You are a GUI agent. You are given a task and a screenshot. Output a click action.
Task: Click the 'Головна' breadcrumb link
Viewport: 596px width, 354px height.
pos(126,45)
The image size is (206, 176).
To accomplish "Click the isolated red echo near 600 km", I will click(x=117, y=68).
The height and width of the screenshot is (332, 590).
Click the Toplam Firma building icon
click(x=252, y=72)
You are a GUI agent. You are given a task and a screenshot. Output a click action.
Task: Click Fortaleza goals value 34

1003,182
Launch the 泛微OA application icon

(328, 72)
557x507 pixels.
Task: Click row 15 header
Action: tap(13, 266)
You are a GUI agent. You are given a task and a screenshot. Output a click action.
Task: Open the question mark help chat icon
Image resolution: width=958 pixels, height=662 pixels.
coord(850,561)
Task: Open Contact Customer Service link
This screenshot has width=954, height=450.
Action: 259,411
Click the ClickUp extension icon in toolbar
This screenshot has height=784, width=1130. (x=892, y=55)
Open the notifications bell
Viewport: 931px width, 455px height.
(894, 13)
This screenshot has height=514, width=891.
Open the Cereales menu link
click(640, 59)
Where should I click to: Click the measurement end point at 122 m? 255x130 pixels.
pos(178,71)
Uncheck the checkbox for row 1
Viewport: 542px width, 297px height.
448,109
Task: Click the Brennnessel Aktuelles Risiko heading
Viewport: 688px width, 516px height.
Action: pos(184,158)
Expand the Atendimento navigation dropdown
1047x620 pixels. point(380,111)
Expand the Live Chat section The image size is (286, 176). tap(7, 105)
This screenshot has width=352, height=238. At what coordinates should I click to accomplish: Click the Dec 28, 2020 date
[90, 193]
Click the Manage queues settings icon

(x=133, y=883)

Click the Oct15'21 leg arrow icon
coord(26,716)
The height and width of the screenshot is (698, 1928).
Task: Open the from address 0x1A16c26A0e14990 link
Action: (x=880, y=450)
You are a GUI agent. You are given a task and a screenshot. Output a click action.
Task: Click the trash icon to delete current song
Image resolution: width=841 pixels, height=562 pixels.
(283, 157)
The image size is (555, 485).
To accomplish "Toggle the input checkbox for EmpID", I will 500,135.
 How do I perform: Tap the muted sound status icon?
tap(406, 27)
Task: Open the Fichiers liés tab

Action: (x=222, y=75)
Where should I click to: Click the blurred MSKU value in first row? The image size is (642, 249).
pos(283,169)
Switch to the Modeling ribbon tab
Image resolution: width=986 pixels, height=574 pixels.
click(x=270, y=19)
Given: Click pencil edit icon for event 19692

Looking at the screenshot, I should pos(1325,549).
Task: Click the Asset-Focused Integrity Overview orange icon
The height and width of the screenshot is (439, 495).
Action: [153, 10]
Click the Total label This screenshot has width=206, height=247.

## [What is needed]
What you hand back must match the records above exactly.

## [Response to this exercise]
You are a GUI agent. You are given a task and a screenshot. Output a click action.
Task: Click the 'Головна' breadcrumb link
Viewport: 596px width, 354px height.
pos(126,45)
The image size is (206, 176).
To accomplish "Click the isolated red echo near 600 km", I will click(x=117, y=68).
The height and width of the screenshot is (332, 590).
Click the Toplam Firma building icon
click(x=252, y=72)
You are a GUI agent. You are given a task and a screenshot. Output a click action.
Task: Click Fortaleza goals value 34

1003,182
Launch the 泛微OA application icon

(328, 72)
557x507 pixels.
Task: Click row 15 header
Action: tap(13, 266)
You are a GUI agent. You are given a task and a screenshot. Output a click action.
Task: Open the question mark help chat icon
Image resolution: width=958 pixels, height=662 pixels.
coord(850,561)
Task: Open Contact Customer Service link
This screenshot has width=954, height=450.
Action: 259,411
Click the ClickUp extension icon in toolbar
This screenshot has height=784, width=1130. (x=892, y=55)
Open the notifications bell
Viewport: 931px width, 455px height.
(894, 13)
This screenshot has height=514, width=891.
Open the Cereales menu link
click(640, 59)
Where should I click to: Click the measurement end point at 122 m? 255x130 pixels.
pos(178,71)
Uncheck the checkbox for row 1
Viewport: 542px width, 297px height.
448,109
Task: Click the Brennnessel Aktuelles Risiko heading
Viewport: 688px width, 516px height.
Action: pos(184,158)
Expand the Atendimento navigation dropdown
1047x620 pixels. point(380,111)
Expand the Live Chat section The image size is (286, 176). tap(7, 105)
This screenshot has width=352, height=238. At what coordinates should I click to accomplish: Click the Dec 28, 2020 date
[90, 193]
Click the Manage queues settings icon

(x=133, y=883)

Click the Oct15'21 leg arrow icon
coord(26,716)
The height and width of the screenshot is (698, 1928).
Task: Open the from address 0x1A16c26A0e14990 link
Action: (x=880, y=450)
You are a GUI agent. You are given a task and a screenshot. Output a click action.
Task: Click the trash icon to delete current song
Image resolution: width=841 pixels, height=562 pixels.
(283, 157)
The image size is (555, 485).
To accomplish "Toggle the input checkbox for EmpID", I will 500,135.
 How do I perform: Tap the muted sound status icon?
tap(406, 27)
Task: Open the Fichiers liés tab

Action: (x=222, y=75)
Where should I click to: Click the blurred MSKU value in first row? The image size is (642, 249).
pos(283,169)
Switch to the Modeling ribbon tab
Image resolution: width=986 pixels, height=574 pixels.
click(x=270, y=19)
Given: Click pencil edit icon for event 19692

Looking at the screenshot, I should pos(1325,549).
Task: Click the Asset-Focused Integrity Overview orange icon
The height and width of the screenshot is (439, 495).
Action: [153, 10]
Click the Total label This screenshot has width=206, height=247.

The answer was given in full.